WHAT TO DO: Wherever the line that contains "The height and" falls, repeat it and the lines after it exactly until the records end, without any pictures.

________

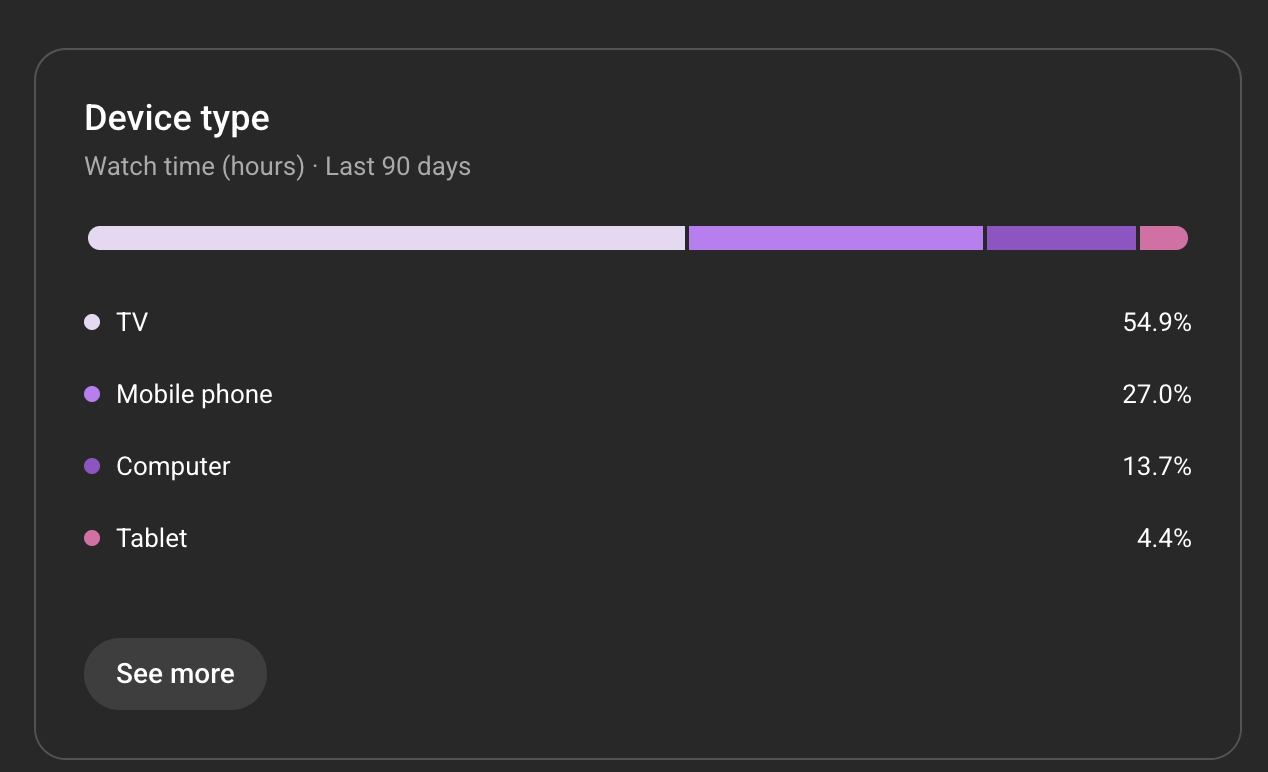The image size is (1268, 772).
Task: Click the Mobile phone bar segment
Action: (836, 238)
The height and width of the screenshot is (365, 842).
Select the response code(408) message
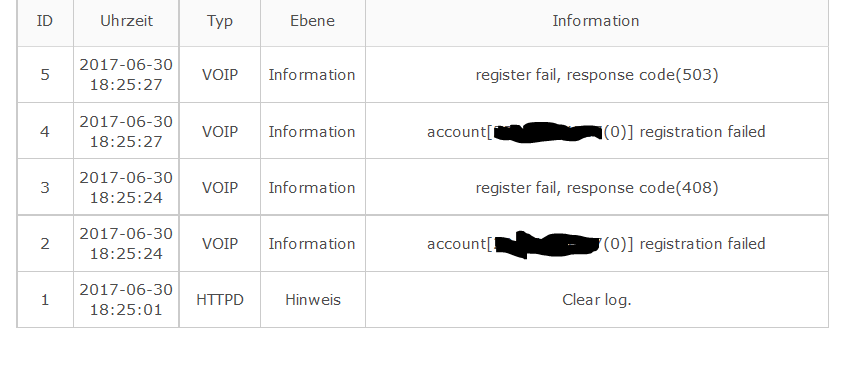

________

SOLUTION TO THIS TASK:
The height and width of the screenshot is (365, 842).
Select the response code(408) message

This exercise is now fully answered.